Через богословие русский язык познакомился с греческим языком и обнаружил, что на греческом есть дикое количество слов, обозначающих разные виды любви. Или, точнее, что в таком великом, библейском языке вообще нет слова «любовь», а есть всякие разные, как в русском есть «привязанность», «дружелюбие», «сочувствие» и т.д. и т.п.
На самом деле, если читать не только Библию на греческом, но и Антон Сергеича Толстоевского на русском, то просветит душа человеческая и узнает, что в русском куда больше, чем в древнегреческом, всяких оттеночных любовей: влечение, увлечение, привязанность, склонность, наклонность, слабость (к чему), страсть, пристрастие, преданность, тяготение, мания, симпатия, верность, благоволение, благорасположение, благосклонность, доброжелательство, предрасположение; амур.

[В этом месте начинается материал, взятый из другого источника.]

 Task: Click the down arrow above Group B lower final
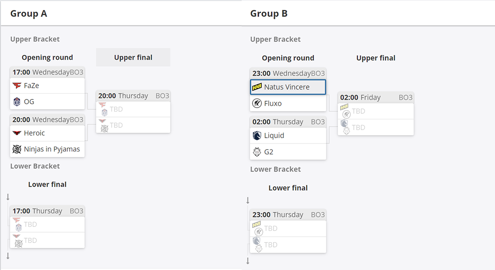[248, 200]
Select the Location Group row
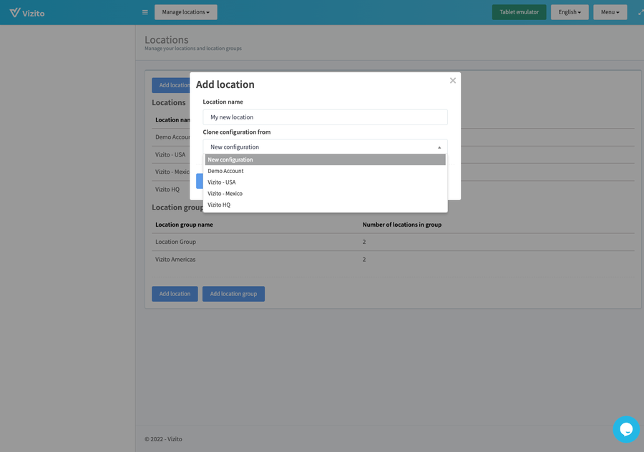This screenshot has width=644, height=452. pos(175,242)
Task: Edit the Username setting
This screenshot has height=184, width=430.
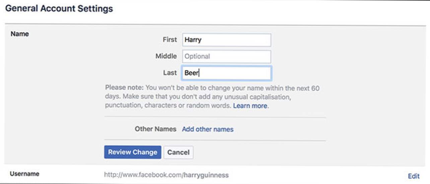Action: point(414,176)
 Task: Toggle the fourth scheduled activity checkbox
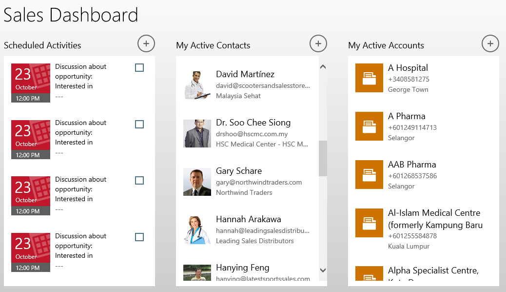coord(139,237)
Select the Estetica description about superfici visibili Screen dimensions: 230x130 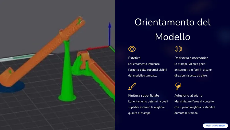[x=147, y=70]
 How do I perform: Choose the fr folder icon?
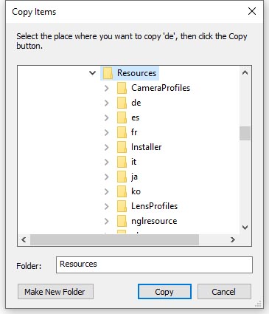point(122,132)
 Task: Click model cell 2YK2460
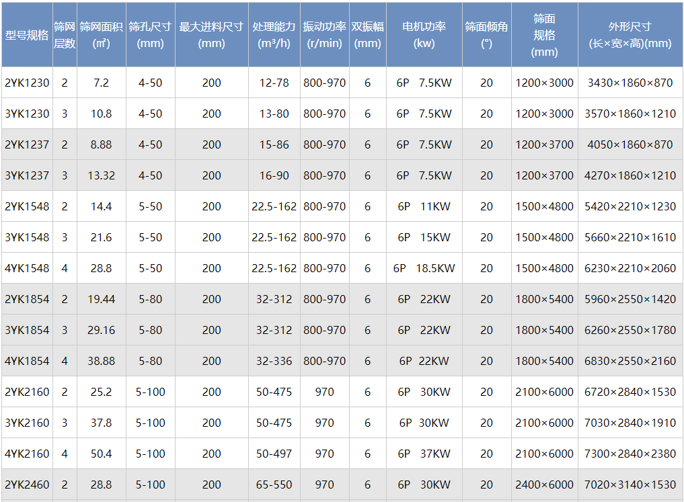[x=27, y=485]
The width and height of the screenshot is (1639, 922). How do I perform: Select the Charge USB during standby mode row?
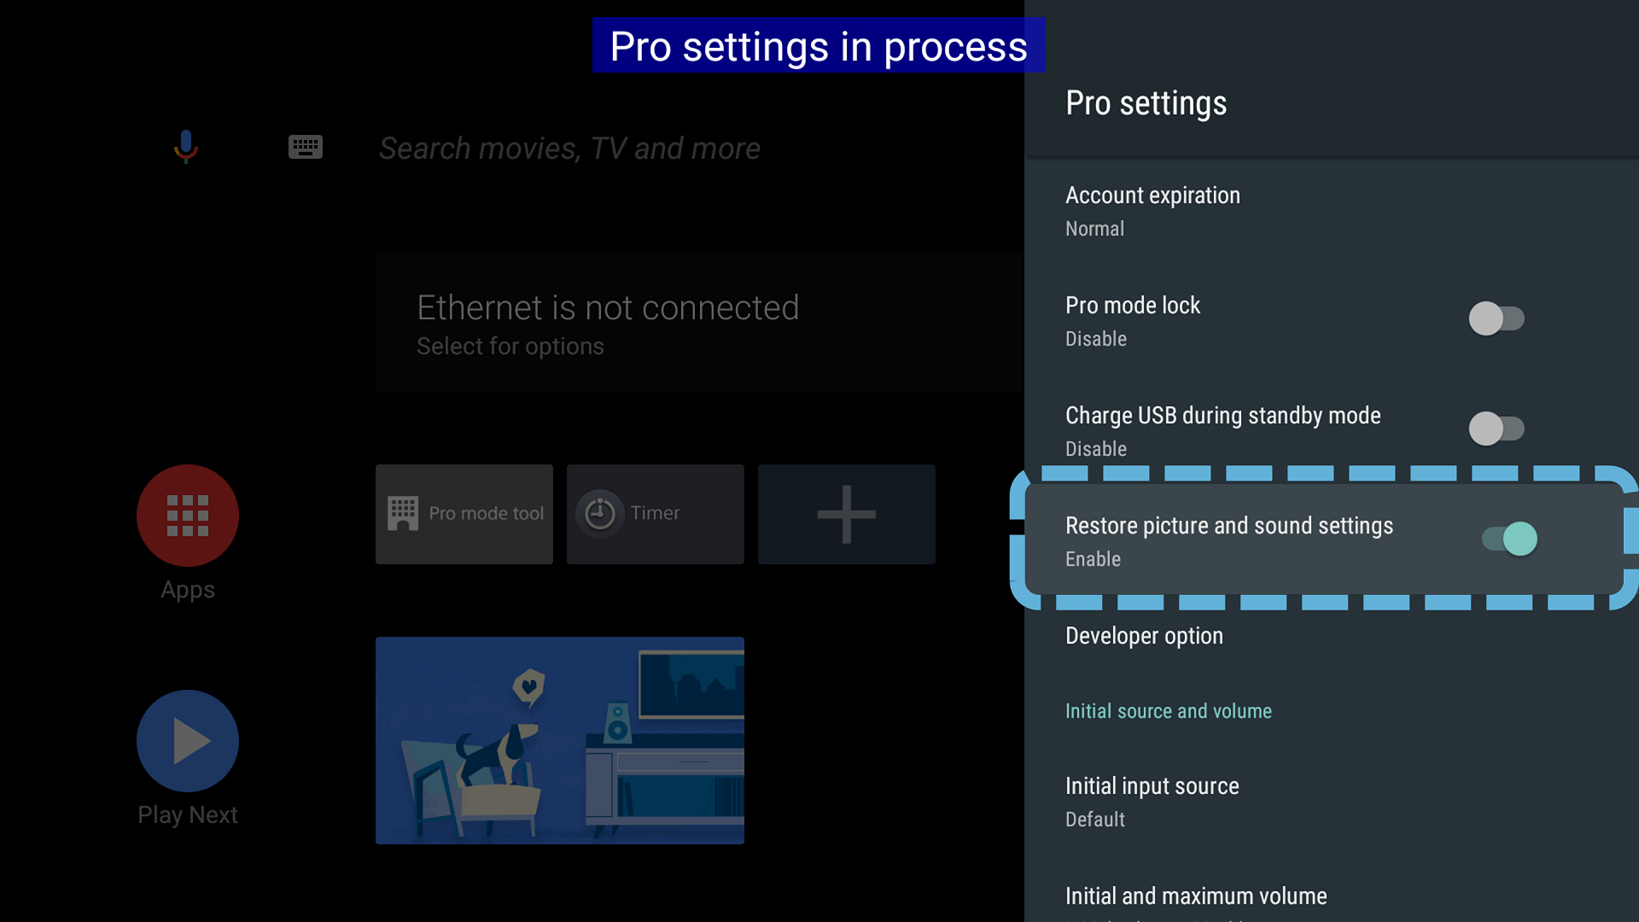click(x=1222, y=429)
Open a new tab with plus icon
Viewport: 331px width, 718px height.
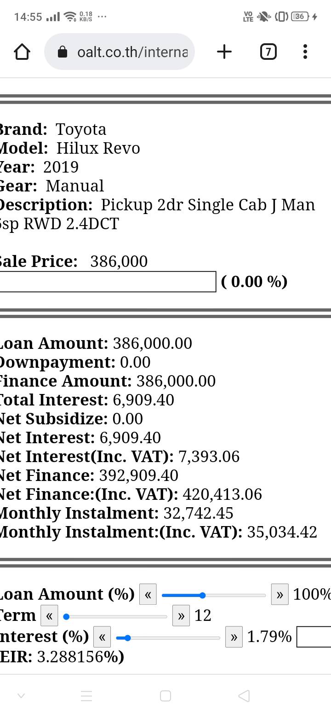(x=224, y=52)
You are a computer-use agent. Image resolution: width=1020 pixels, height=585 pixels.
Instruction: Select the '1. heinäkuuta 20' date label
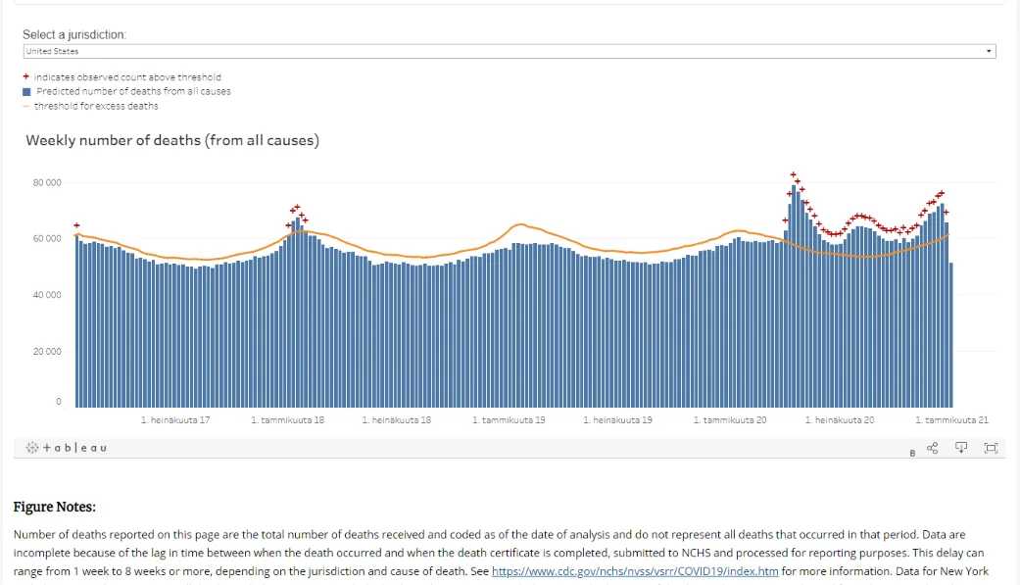tap(840, 420)
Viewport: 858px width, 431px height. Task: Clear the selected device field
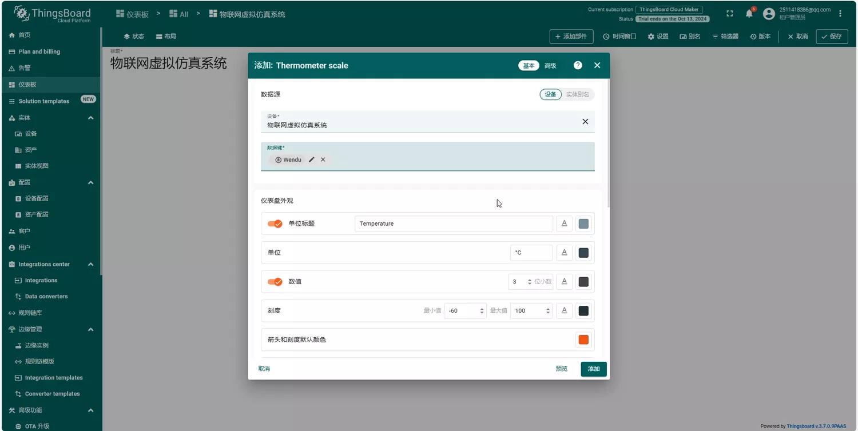[585, 121]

Ну и что? Нет любви как любви? «Движенья нет...» А я есть? Кротов Яков есть, священник Яков есть, жилец с регистрацией, шофёр, переводчик, похабник, литератор, жиртрест, промсосиска, кротяга, плод эволюции, пьющий тростник, обезьяна с претензией, балда, старый козёл, пархатый, выкрест, бывший радиоведущий, блоггер, блогер, блюхер, полублюхер...
Если есть все эти, то что ж, меня нет?
И любовь есть, и человек есть! Плоха та наука (и ненаука), которая вместо того, чтобы признать, что любовь и человек есть, выпендривается и объясняет, что любовь это альтруизм, а человек это обезьян.